Exercise description: Report each line of the records below that holds the word "agent".

Data supplied:
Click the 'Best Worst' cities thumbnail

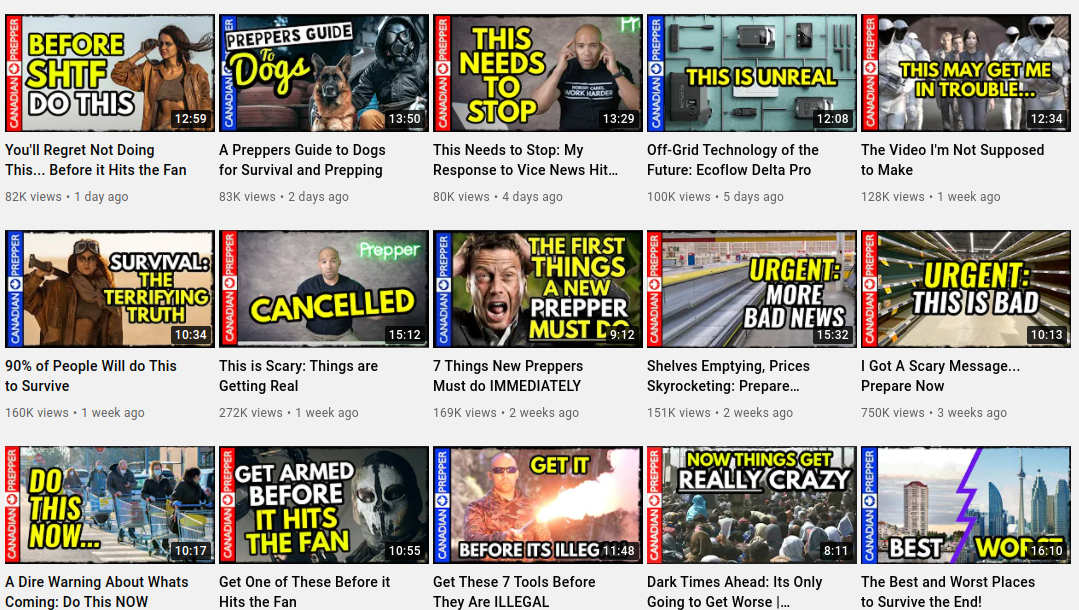965,505
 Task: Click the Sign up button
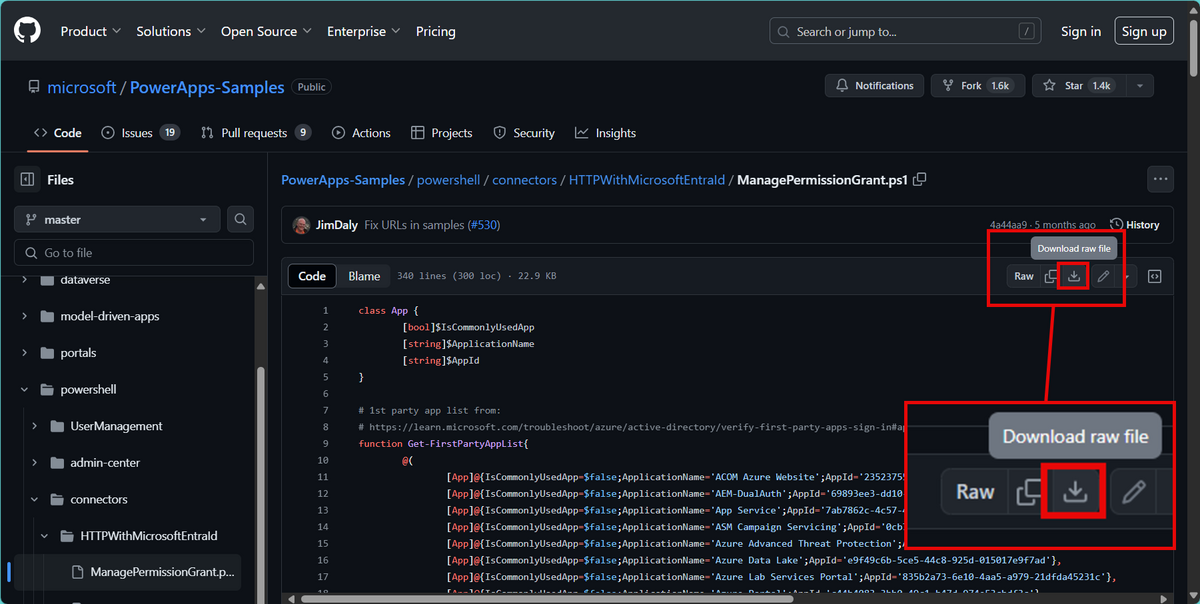click(1143, 31)
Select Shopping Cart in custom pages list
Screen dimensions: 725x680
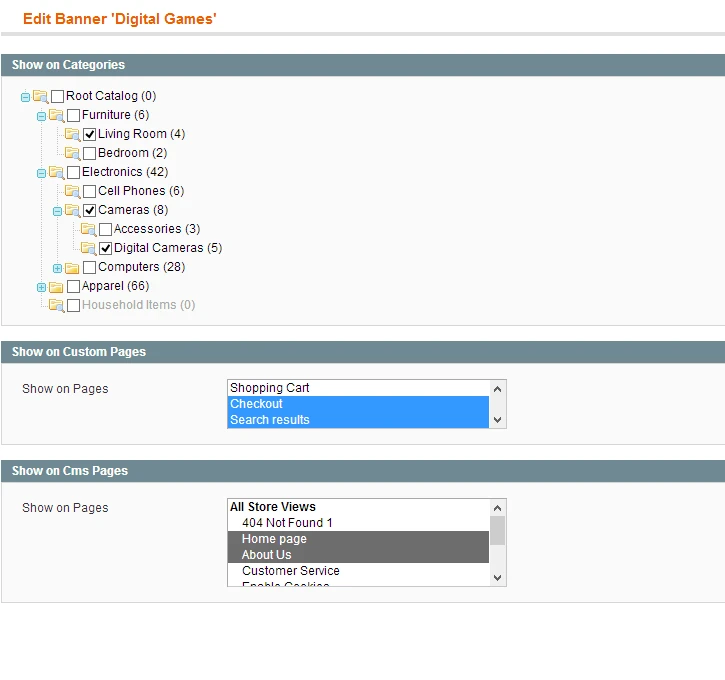point(270,388)
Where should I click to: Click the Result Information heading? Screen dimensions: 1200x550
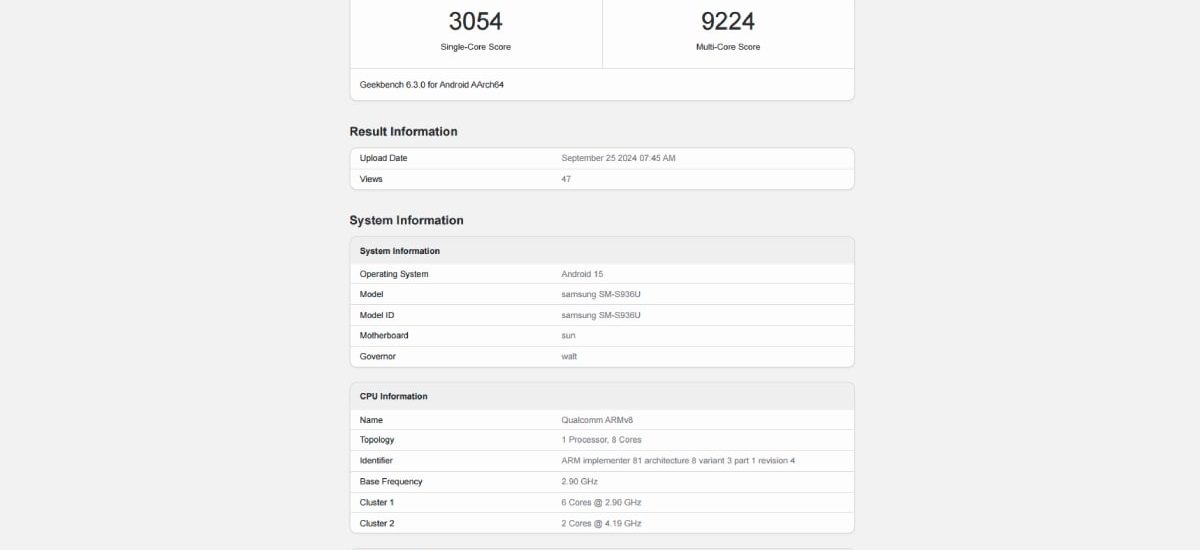coord(403,132)
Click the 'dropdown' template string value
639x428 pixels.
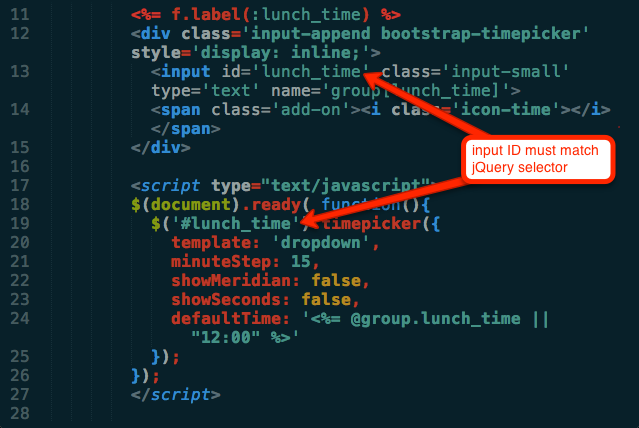coord(320,243)

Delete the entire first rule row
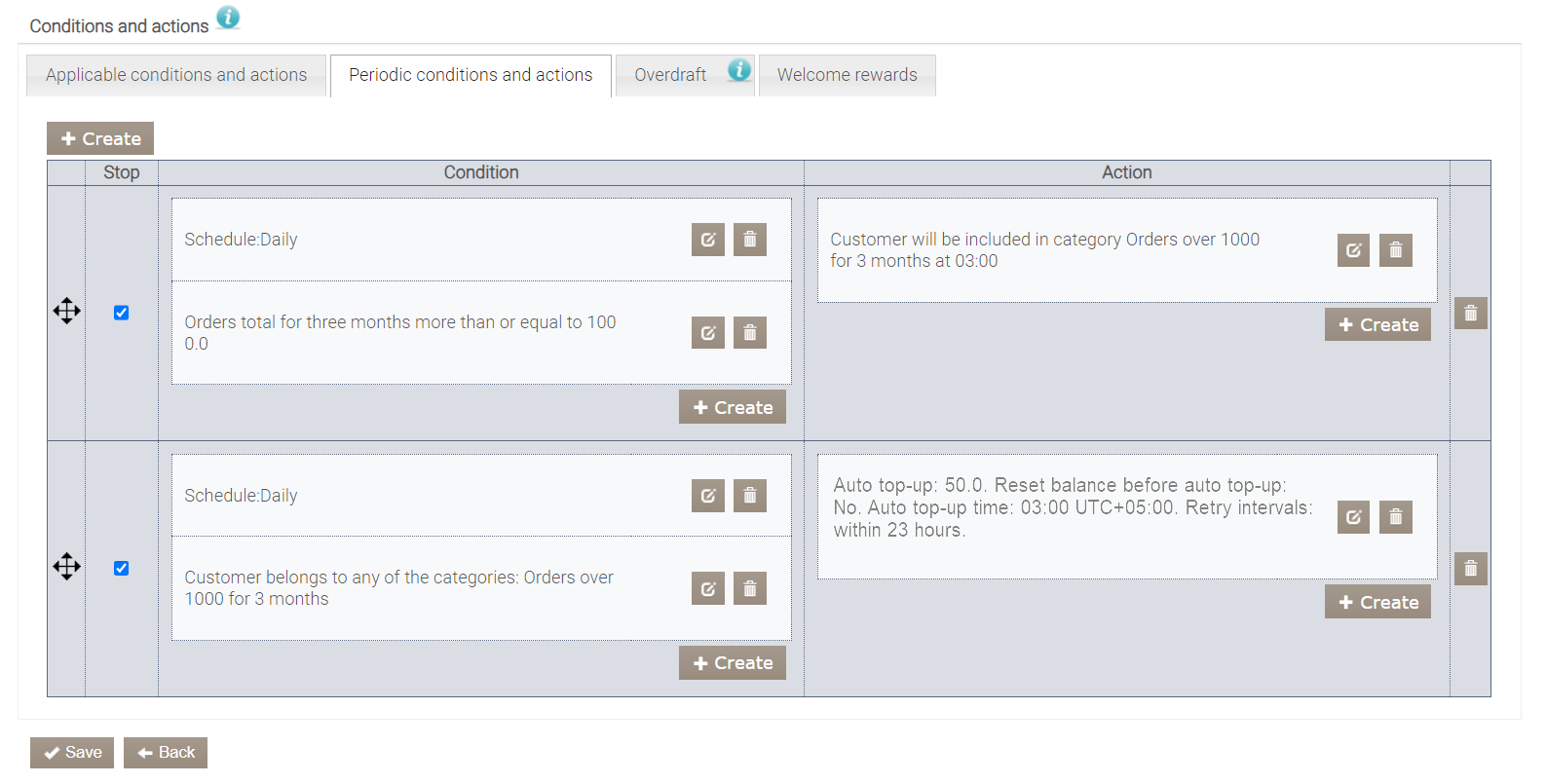(x=1470, y=314)
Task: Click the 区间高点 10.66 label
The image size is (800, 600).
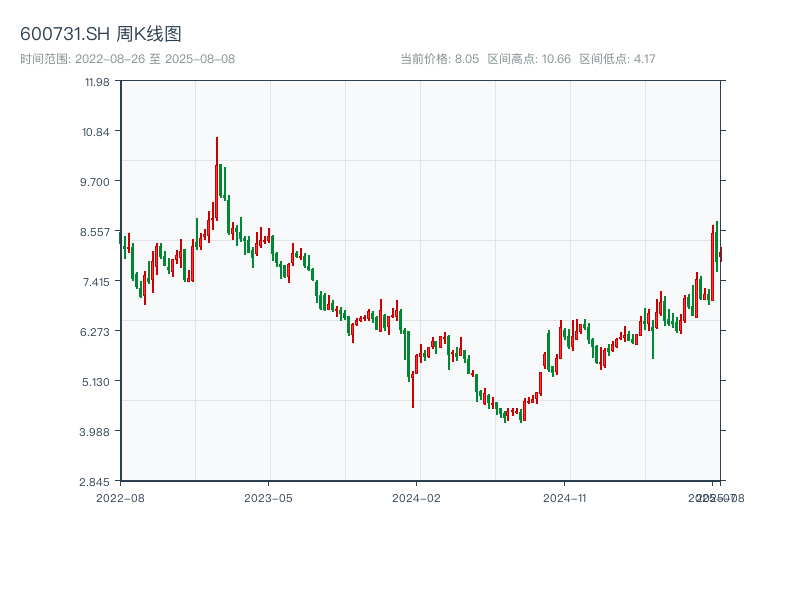Action: click(x=529, y=59)
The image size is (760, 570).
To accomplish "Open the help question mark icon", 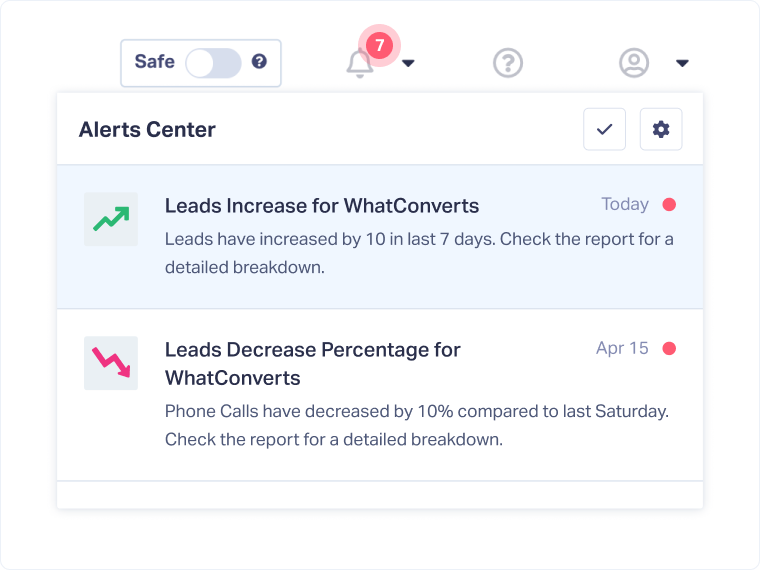I will coord(508,63).
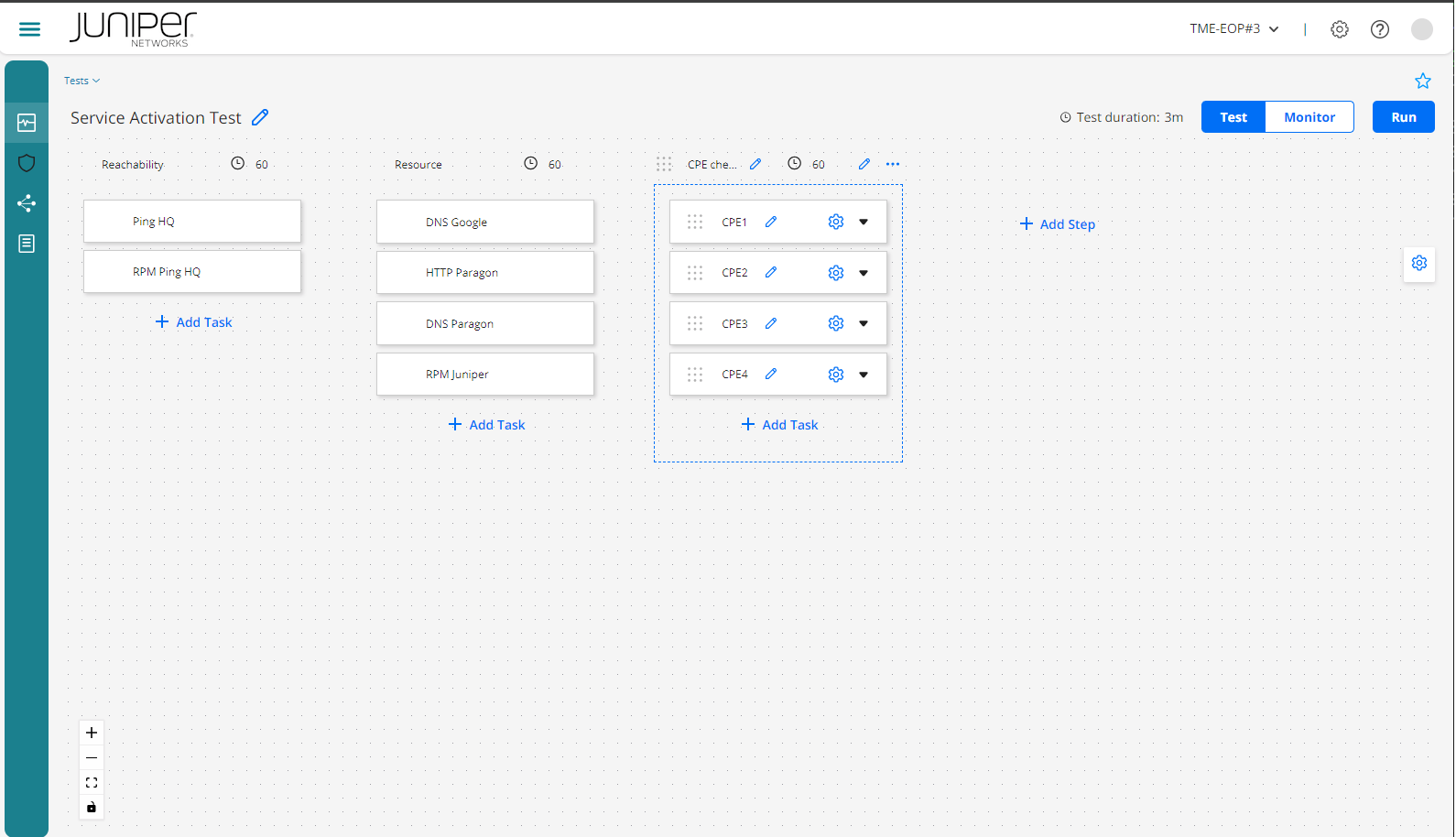Click the three-dot menu for CPE step
This screenshot has width=1456, height=837.
click(893, 164)
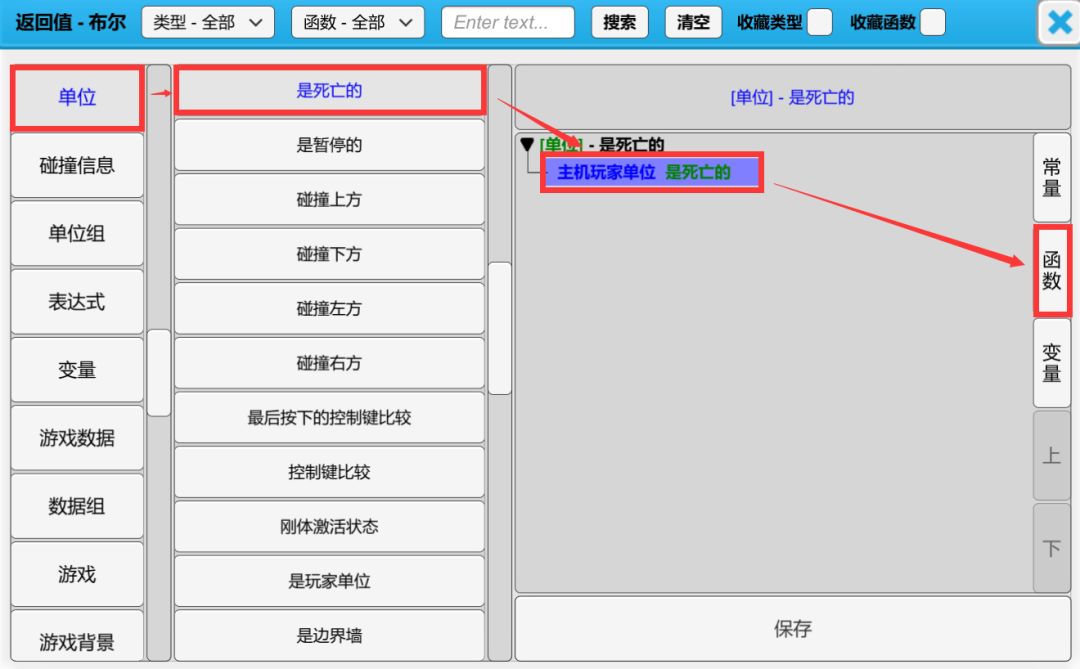Open the 类型 - 全部 dropdown

208,22
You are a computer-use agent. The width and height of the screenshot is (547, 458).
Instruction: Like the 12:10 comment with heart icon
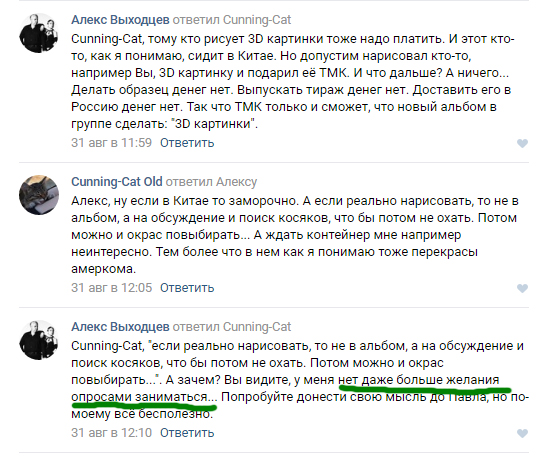pos(522,433)
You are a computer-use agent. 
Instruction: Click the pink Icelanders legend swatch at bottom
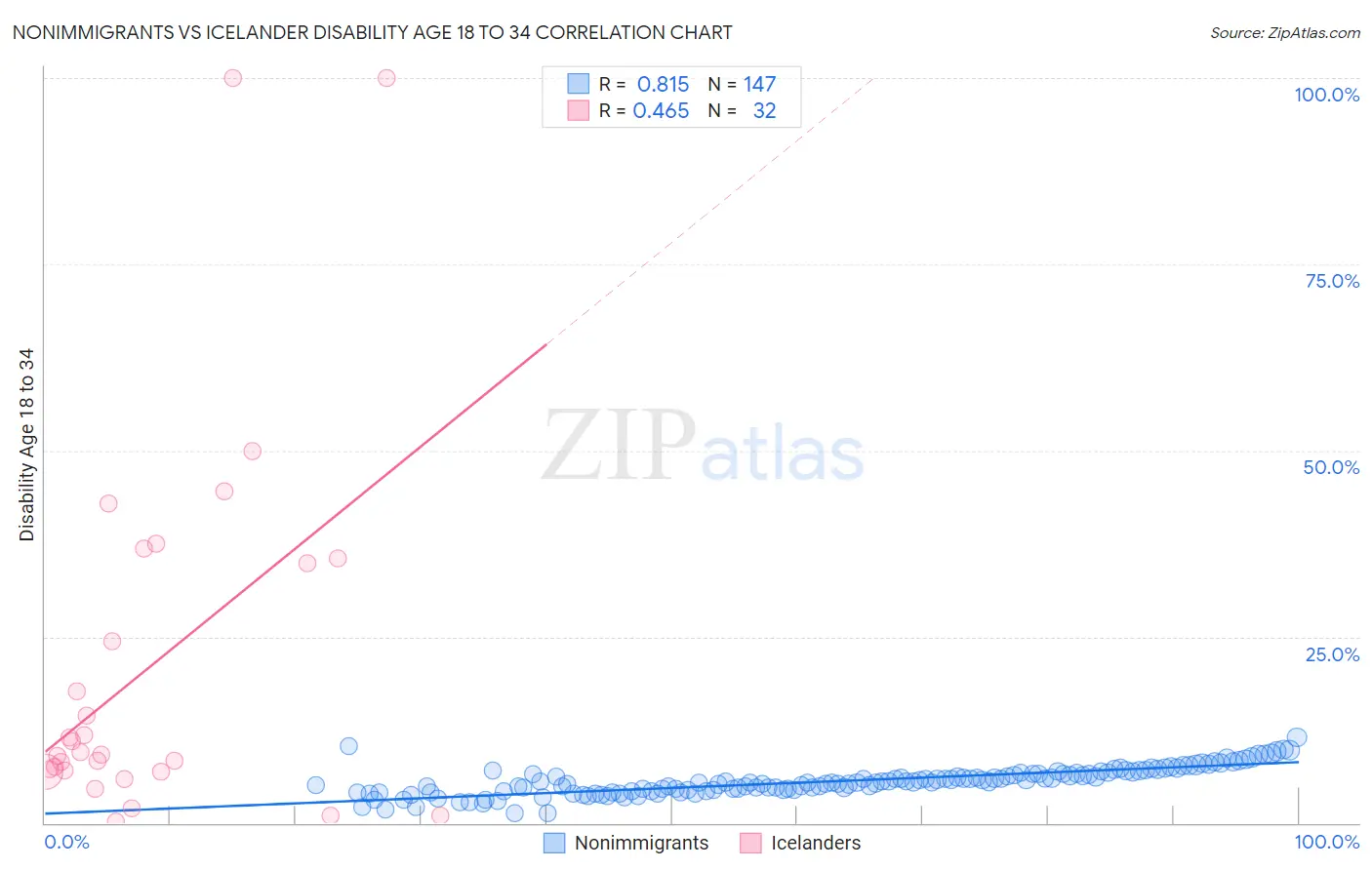750,843
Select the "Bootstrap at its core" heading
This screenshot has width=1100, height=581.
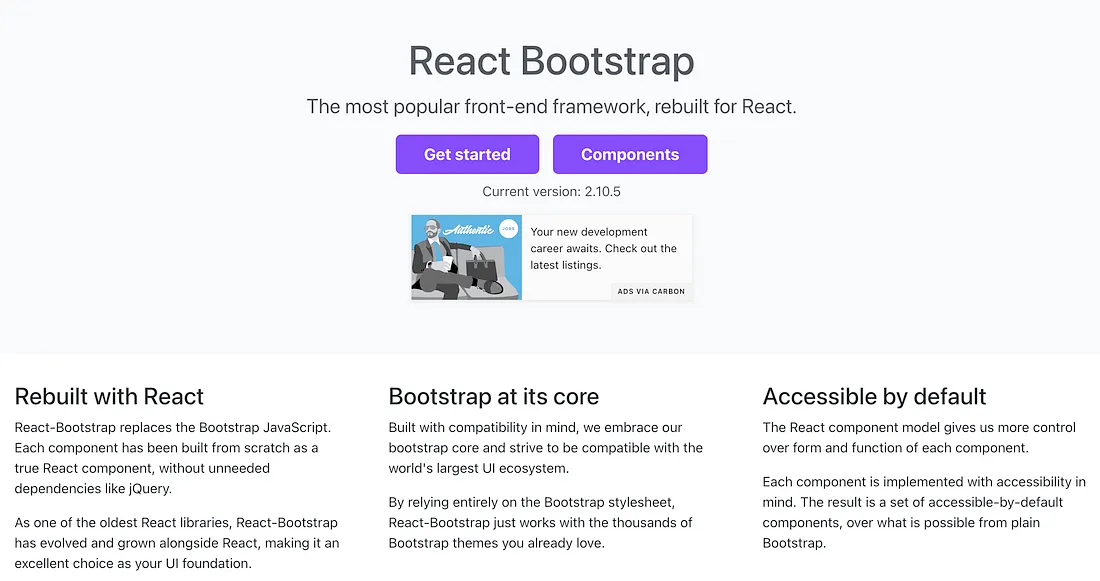pyautogui.click(x=493, y=396)
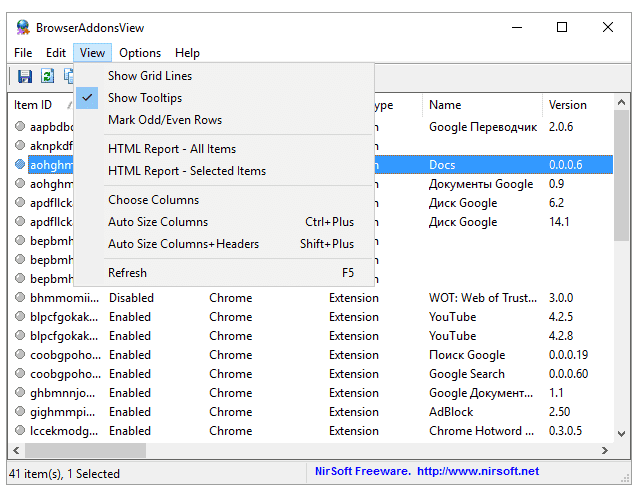639x500 pixels.
Task: Open the Options menu
Action: [140, 53]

Answer space:
You are a computer-use agent. The width and height of the screenshot is (547, 458).
You are a computer-use agent. 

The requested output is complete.